WSU Celebrates 50 Years of the Stewart Bell Tower
OGDEN, Utah – For the last 50 years, Stewart Bell Tower has stood proudly at the heart of Weber State’s Ogden campus. The university marked the 50th anniversary of the iconic gathering place by featuring it in the president’s annual holiday ecard shared with the campus community on Dec. 14, 2021.
The concept and location of the structure were inspired by a Christmas Eve experience Weber State's first full-time executive director of Alumni Relations and College Development, Dean W. Hurst, had as a young soldier traveling on leave to his home in Ogden during WWII.
“I made a rough sketch of what I thought a bell tower might look like and arbitrarily attached a $50,000 price tag,” Hurst said.
Well-known Ogden architect John L. Piers, a Weber College alum, designed the 100-foot-tall tower. With limited space on campus, planners chose to install a Schulmerich “electro-mechanical” carillon with 183 miniature, precision-tuned, bell-metal tone generators, which, when struck by metal hammers and amplified through Stentor speakers positioned atop the tower, produced bell tones indistinguishable from a carillon of full-sized bells, but at a fraction of the cost and weight. The instrument was played manually from a dual keyboard console located in a performance room at the base of the tower. The carillon could also be pre-programmed to play melodies automatically at certain times.
In addition to the electronic carillon, the Stewarts commissioned four, full-sized carillon bells, cast in Asten, Netherlands, by the Royal Eijsbouts bell foundry, and four stone clock faces supported by a quartet of “golden buff” brick-face pylons that matched the color of other buildings on campus. To promote the area as a peaceful gathering place for campus and community, Piers added a landscaped terrace and reflecting pool, bumping the total cost of the project to $220,000.

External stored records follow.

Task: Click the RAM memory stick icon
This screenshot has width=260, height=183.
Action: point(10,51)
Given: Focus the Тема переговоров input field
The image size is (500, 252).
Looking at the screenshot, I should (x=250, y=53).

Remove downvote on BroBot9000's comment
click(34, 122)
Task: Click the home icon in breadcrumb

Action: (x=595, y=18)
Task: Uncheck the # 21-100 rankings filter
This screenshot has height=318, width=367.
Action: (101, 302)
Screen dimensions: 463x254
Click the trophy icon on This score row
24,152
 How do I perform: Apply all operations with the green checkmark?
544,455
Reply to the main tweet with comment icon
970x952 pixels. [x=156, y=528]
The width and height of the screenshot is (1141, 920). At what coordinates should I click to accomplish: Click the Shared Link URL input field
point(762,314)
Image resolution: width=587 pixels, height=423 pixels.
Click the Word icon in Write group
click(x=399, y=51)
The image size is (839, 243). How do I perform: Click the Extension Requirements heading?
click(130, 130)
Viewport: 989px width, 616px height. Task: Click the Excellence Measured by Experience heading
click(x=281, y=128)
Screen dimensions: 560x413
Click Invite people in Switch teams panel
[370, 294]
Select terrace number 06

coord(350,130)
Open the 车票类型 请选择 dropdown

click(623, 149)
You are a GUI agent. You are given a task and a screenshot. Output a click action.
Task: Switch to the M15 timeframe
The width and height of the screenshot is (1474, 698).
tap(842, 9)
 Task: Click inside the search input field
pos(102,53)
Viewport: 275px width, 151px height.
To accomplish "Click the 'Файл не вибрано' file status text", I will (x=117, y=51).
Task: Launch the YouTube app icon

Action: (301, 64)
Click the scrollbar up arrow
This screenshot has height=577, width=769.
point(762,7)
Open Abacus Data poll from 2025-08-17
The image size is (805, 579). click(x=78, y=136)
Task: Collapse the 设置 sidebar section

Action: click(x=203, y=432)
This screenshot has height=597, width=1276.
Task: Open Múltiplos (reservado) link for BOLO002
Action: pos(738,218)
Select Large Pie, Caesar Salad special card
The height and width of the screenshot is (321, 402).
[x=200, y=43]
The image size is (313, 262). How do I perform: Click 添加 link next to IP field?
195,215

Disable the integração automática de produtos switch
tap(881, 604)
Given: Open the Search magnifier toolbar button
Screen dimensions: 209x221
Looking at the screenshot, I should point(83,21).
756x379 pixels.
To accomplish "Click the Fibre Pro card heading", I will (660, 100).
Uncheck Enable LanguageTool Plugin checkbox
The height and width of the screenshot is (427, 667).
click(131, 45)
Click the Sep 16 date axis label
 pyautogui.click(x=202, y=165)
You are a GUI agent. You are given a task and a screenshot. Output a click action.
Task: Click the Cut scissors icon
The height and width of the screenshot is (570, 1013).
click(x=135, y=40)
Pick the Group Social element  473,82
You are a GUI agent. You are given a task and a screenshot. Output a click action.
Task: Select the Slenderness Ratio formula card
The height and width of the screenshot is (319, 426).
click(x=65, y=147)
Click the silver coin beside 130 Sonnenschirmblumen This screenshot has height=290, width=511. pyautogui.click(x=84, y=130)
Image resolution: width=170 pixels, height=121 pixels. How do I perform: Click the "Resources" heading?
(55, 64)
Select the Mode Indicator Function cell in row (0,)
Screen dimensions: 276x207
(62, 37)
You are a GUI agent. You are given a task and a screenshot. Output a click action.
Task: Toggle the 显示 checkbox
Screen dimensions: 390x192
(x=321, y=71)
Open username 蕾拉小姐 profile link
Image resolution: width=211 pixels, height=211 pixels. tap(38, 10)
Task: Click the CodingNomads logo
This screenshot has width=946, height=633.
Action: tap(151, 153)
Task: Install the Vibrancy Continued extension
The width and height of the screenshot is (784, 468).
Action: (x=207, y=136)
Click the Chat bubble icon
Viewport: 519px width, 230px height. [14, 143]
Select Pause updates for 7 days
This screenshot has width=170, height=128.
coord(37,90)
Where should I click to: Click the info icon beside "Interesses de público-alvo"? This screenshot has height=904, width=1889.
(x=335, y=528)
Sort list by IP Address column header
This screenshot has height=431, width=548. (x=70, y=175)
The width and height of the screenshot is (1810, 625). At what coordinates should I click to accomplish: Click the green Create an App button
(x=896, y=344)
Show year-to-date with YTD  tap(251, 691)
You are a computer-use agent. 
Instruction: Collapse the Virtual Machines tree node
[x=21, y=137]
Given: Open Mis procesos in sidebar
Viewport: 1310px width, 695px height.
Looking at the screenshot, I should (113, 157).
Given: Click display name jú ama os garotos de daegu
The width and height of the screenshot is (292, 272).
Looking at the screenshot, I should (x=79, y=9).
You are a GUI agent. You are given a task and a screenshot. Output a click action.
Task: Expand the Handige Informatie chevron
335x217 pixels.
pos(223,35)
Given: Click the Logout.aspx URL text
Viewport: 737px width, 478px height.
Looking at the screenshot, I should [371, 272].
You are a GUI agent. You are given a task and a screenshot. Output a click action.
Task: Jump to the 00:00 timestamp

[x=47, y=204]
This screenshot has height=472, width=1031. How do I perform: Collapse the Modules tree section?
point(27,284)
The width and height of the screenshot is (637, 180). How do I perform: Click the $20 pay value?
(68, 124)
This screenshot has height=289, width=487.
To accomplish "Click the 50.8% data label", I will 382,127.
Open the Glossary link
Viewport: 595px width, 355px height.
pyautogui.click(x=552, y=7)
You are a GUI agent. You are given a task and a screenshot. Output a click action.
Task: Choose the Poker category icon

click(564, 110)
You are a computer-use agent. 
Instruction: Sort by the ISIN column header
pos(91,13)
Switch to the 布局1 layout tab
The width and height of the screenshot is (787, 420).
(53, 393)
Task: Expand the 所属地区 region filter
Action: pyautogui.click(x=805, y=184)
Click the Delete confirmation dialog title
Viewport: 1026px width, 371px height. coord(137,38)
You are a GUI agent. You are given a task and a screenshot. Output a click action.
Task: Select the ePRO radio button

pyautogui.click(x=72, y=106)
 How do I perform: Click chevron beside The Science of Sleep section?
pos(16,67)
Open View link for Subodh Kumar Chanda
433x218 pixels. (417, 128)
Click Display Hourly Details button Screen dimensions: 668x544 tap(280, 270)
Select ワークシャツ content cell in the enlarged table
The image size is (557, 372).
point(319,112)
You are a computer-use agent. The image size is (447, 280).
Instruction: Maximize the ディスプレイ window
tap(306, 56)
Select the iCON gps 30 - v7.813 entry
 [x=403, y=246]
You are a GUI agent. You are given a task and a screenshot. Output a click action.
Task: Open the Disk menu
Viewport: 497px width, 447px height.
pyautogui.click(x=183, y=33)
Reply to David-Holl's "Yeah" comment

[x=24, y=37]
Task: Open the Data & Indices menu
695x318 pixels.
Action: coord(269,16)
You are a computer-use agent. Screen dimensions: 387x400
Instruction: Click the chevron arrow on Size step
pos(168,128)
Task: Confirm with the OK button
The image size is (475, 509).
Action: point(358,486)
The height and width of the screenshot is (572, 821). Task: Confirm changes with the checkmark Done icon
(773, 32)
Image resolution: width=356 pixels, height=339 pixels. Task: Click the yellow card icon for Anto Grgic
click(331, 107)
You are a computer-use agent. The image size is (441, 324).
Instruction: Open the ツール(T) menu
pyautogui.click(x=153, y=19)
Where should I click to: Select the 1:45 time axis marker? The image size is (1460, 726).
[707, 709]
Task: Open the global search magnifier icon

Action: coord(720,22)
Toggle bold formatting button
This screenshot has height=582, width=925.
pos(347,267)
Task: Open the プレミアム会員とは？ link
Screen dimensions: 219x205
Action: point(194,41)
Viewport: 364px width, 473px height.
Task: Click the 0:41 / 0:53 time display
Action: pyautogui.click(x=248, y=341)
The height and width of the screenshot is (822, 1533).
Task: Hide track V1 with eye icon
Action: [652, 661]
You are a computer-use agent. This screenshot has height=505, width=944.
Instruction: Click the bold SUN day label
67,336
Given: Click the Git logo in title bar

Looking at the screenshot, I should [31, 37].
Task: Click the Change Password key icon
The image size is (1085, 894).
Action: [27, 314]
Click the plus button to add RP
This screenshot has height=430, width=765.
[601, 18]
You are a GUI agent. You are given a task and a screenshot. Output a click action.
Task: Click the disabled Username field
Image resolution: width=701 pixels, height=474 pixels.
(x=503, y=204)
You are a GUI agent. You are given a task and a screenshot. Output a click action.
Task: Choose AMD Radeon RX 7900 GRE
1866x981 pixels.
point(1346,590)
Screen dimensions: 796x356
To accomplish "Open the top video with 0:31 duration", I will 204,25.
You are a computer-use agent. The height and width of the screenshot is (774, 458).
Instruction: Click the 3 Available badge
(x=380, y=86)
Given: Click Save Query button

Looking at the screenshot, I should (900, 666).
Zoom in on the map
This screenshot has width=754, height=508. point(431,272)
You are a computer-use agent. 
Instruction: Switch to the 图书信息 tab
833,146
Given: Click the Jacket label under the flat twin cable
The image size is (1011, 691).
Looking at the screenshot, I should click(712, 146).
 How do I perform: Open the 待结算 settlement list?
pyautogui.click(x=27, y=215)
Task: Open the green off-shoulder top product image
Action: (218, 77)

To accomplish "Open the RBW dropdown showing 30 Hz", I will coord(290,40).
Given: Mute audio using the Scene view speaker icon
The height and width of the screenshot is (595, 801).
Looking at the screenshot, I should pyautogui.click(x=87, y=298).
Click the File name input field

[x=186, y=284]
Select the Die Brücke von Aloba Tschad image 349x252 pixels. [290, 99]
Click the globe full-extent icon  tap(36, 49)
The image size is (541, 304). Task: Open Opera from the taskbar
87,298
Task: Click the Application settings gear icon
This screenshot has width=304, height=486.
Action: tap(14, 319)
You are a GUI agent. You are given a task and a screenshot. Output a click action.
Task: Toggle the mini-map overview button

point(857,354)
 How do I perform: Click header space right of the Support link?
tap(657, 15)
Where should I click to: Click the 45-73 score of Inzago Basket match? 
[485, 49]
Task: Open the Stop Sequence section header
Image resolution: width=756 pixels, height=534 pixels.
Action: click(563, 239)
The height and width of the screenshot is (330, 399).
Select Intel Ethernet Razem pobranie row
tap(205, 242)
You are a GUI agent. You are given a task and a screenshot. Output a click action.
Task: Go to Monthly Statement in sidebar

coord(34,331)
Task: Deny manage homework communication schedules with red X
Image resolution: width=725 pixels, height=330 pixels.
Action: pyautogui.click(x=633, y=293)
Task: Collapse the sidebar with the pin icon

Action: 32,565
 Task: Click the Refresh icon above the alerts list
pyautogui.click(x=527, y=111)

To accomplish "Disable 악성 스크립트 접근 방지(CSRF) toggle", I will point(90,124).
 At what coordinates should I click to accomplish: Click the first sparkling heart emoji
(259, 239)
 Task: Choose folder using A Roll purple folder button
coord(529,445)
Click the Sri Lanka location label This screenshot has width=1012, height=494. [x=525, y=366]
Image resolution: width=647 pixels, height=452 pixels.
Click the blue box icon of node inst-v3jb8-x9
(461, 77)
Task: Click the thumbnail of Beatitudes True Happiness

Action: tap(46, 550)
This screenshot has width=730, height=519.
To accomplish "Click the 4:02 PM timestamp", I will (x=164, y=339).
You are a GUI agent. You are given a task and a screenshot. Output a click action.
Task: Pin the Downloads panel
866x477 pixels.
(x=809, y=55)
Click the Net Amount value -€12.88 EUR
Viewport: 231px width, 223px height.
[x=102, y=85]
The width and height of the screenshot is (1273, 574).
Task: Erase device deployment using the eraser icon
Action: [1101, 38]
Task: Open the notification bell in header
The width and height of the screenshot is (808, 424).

Construction began in spring 1971, with the final steel beams installed in July, and the clock faces placed that November.
Stewart Bell Tower was dedicated on Dec. 14, 1971, while it was still under construction. Originally, the dedication was set to take place adjacent to the bell tower, but the morning of the dedication saw a fierce snowstorm and below-zero weather. A last-minute decision moved the dedication inside to the Union Building with then WSU President, William P. Miller conducting the ceremony.
When it was dedicated, the Stewart Bell Tower became the first structure on campus to bear the donors’ name and has since led to many other philanthropic gifts that have benefited Weber State and its students.
Thirty-seven years after the dedication, water had started leaking under the structure and bricks began falling off of the pylons. In 2008, the Bell Tower and surrounding plaza received an extensive upgrade. Renovation crews stripped the pylons and installed new bricks; they built a large drainage system to remove excess groundwater. They also replaced the four gigantic clock faces and backlit the hands and tick marks with LED lighting so the time could be viewed at night.
To emulate the beauty of the hillside above, the cement plaza was replaced with approximately 15,000 square feet of natural landscaping. More than 140 trees and 5,300 plants were installed on the plaza and two cascading water features were added.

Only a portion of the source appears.